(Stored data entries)
........
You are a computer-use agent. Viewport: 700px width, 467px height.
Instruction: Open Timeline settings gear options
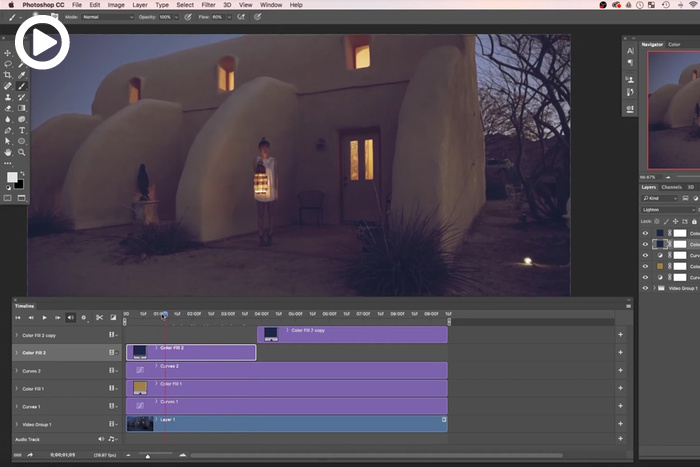[x=83, y=317]
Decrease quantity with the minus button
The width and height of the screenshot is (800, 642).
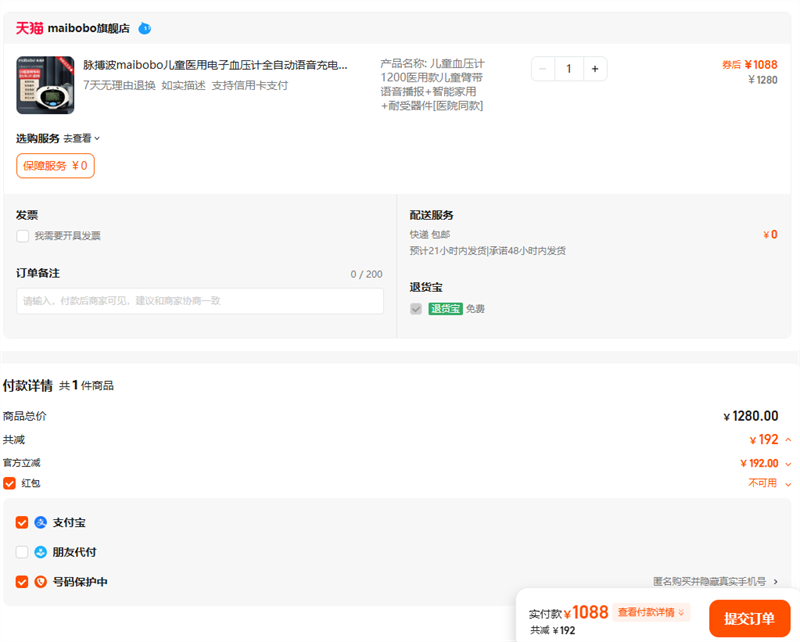coord(543,69)
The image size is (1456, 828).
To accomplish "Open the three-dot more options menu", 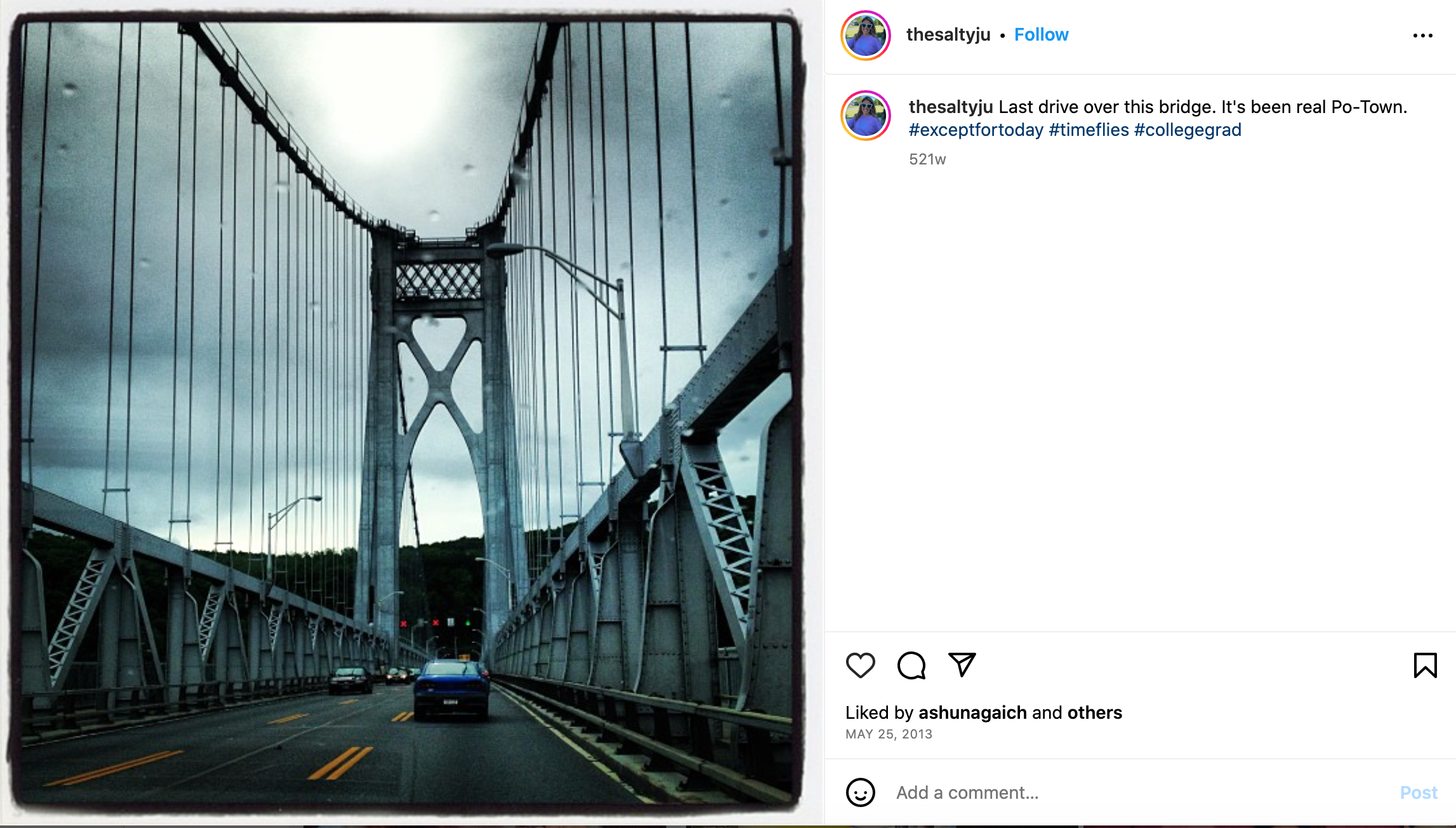I will pyautogui.click(x=1422, y=36).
........
If a line falls between the first line of the records above and the line containing "The image size is (1456, 828).", inclusive, retype it exactly; leave pictures out.

You are a computer-use agent. Viewport: 700px width, 467px height.
Instruction: Open Timeline settings gear options
[x=83, y=317]
Decrease quantity with the minus button
The width and height of the screenshot is (800, 642).
coord(543,69)
The image size is (1456, 828).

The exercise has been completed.